3章第9話:「玲奈のモヤモヤ」/恋する3センチヒール
着実にマンション投資について知識を深めていく玲奈。
そんな中あるモヤモヤが出てきて…
前回 3章第8話「ヒヨコ」
3章第9話「玲奈のモヤモヤ」
「玲奈さんは、メリットに関しては充分に理解して頂いているようなので、これからはリスクの話しをしましょうか」
紗愛子さんが用意してくれたカモミールティーを飲みながら、私は頷いた。
「玲奈さんが、思いつくところで一番大きくリスクに感じるのはどちらですか?」
さっき、紗愛子さんがパソコンで作成してくれたマンション投資シミュレーションを見た。
提携金融機関の「金利」の部分を人差し指でなぞった。
「銀行で融資を受けるのにあたって、金利が付くのは分かります。けど、この変動金利ってどういうものなんですか?金利が1%動いたら、1万円くらいローン額が増えますよね?そもそも、変動金利ってものが分からないので、私にとってはこれが一番リスクに感じちゃっています。まぁ、同じようにREITでも金利変動リスクってあるんですけど、あまり考えずにはじめてしまって。理解していないんです」
自分が分かっていなさすぎて、少し申し訳ない気持ちになった。
「変動金利って、なかなか聞かない言葉ですもんね」
紗愛子さんは、またルーズリーフに文字を書き込み始めた。
「はじめに、金利が上がる仕組みについてお話ししますね。まず、地価と日経平均株価が上がると世の中の景気がよくなってきます」
「あっ。
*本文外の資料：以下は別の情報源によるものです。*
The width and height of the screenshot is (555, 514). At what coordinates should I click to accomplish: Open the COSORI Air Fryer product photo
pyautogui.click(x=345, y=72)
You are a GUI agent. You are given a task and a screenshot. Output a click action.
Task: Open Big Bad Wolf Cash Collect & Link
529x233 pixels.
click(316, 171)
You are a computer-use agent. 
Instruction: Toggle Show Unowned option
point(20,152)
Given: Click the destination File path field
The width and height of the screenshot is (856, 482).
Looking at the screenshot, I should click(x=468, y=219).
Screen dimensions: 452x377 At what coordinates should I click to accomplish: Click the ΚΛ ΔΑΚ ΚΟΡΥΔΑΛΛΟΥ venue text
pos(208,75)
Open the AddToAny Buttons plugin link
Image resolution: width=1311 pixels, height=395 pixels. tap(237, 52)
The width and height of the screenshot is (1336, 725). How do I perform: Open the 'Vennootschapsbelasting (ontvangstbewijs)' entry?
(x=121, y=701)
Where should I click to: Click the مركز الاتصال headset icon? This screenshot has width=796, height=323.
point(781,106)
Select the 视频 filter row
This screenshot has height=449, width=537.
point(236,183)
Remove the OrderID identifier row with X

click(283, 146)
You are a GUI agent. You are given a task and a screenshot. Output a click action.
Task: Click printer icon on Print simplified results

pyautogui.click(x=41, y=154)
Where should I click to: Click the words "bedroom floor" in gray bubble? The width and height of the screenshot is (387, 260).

バブルの時みたいな感じですか?」
「その通りです」
ルーズリーフに「バブル」の一言が足された。
「バブルは、ハイパーインフレと呼ばれる状態なので、財布の紐を締めるために金利が上昇します。つまり、景気が良くなるということは金利が上がるという事でもあるんですよ。ちなみに、不動産でいうと景気が上がるタイミングで地価も上昇するので、このタイミングで売って売却益を得ることも可能です」
「投資用不動産の購入価格には、専有部分と共有部分と土地の代金が含まれていますもんね。確かに、地価って重要ですね」
「そこも投資用不動産の面白いところだなぁって、私は感じています。ちなみに、変動金利の指標になるのは短期プライムレートです。現在の短期プライムレートは、最頻値1.475%で2009年に1月からマイナス金利導入後の2016年3月まで年間1%代で推移している状況なんです。ただ、やっぱりマイナス金利導入後、金利は下がっている傾向にあるなと肌に感じていますけどね」
「確かに、不動産業界は調子が良いって聞いたことあります!」
マイナス金利についてまとめてある雑誌に、そう書いてあったのを思い出した。
「お陰様で、現在は不動産投資に興味を持って下さる方が増えました。金利に関しては不安に思う方も多いですが、短期金利に関しては長期金利と違って日銀の金融政策でしっかりと管理されているんです。しかも、ローン会社で急な金利変動を起こせるのは1.25%と上限が決まっているんですよ」
「あっ」
私の中で、紗愛子さんの話しが綺麗に繋がった。
「金利が上がるということは、地価が上がって、景気がよくなったということになるから、つまり…不動産価格も上がっているっていうことになるんですね!」
紗愛子さんは、嬉しそうに笑って、小さく拍手をした。
「そうなんです!近い将来、金利が上昇することは無いとは言い切れませんが、現在の金融緩和政策や消費税増税を前にして考えると、青天の霹靂が起きない限り、金利ってそんなにリスクではないんじゃないかと個人的には思います」
「確かにそうですね。金利に関しては、しっくりきました」
「金利に関しては…ということは、他にもリスクに感じている点があるっていうことですね。お伺いします」
紗愛子さんは、また新しいルーズリーフを机に広げた。